— EXTRACTO DE PÁGINA —
Es la gambeta, pero también la palabra. La cintura que va a un lado y al otro engañando rivales, y la voz que reclama escrutando conciencias. Estefanía Banini sabe jugar muy bien a la pelota, como tantas chicas argentinas, y esa es apenas una parte de lo que hace muy bien. Si uno mira en perspectiva, quizás ese talento haya sido el propulsor de otra virtud: su coraje. Fue ella, Estefi capitana, la que se plantó en nombre de sus compañeras y reclamó. Plantó el germen de todo lo bueno que llegó después.
La selección femenina argentina llevaba demasiado tiempo viviendo de favores de terceros, sin ropa oficial para entrenarse ni partidos para prepararse. Se sentían –estaban– a miles de kilómetros de sus colegas varones, aunque cada tanto compartieran el predio de la AFA. Hasta que en abril se les ocurrió poner sus cuerpos delante de una cámara y sus manos detrás de sus orejas, como quien quiere escuchar una respuesta. Querían que les prestaran atención. O, más fácil, que cada uno se hiciera parte de lo que les tocaba: si ellas jugaban, otros debían organizar, asistir, contener.

— TAREA 1 —
Reproduzca literalmente el fragmento del texto sobre Estefanía Banini comprendido entre "Es la gambeta, pero" y "que llegó después.", ambos inclusive.
— TAREA 2 —
Según el texto sobre Estefanía Banini, ¿de qué carecía la selección femenina argentina?
El material que sigue procede de una fuente distinta.

— DATOS REGISTRADOS —

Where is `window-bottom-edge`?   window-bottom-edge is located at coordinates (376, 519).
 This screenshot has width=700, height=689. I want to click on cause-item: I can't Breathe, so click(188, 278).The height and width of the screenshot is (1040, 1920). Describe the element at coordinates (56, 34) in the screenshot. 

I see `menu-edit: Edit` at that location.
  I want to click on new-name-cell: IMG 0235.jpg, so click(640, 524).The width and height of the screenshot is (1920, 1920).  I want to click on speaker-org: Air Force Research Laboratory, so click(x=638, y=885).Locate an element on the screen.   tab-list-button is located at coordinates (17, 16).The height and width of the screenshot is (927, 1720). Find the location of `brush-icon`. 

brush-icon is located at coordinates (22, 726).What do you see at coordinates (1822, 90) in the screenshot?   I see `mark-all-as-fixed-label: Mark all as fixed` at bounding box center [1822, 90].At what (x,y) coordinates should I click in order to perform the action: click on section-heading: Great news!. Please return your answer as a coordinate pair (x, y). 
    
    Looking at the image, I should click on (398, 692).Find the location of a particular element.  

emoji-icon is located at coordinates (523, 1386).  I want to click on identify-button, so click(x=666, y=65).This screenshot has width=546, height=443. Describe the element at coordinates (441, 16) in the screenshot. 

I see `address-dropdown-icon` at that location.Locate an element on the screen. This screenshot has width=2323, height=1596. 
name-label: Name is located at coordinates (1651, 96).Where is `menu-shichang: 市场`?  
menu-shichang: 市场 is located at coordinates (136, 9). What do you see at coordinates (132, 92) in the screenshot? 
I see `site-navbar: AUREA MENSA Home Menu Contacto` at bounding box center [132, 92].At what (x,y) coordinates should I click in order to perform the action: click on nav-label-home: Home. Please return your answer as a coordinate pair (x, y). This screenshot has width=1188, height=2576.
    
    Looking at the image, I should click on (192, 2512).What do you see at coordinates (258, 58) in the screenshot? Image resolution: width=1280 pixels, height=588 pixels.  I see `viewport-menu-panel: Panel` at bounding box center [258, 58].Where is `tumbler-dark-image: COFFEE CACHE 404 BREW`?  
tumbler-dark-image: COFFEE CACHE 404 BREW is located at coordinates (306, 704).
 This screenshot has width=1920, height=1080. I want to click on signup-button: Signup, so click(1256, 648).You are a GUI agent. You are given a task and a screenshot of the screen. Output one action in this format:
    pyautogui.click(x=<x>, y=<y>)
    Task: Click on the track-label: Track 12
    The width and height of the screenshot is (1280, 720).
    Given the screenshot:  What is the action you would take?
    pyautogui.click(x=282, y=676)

— SOLUCIÓN DESARROLLADA 1 —
Es la gambeta, pero también la palabra. La cintura que va a un lado y al otro engañando rivales, y la voz que reclama escrutando conciencias. Estefanía Banini sabe jugar muy bien a la pelota, como tantas chicas argentinas, y esa es apenas una parte de lo que hace muy bien. Si uno mira en perspectiva, quizás ese talento haya sido el propulsor de otra virtud: su coraje. Fue ella, Estefi capitana, la que se plantó en nombre de sus compañeras y reclamó. Plantó el germen de todo lo bueno que llegó después.

— SOLUCIÓN DESARROLLADA 2 —
De ropa oficial para entrenarse y de partidos para prepararse.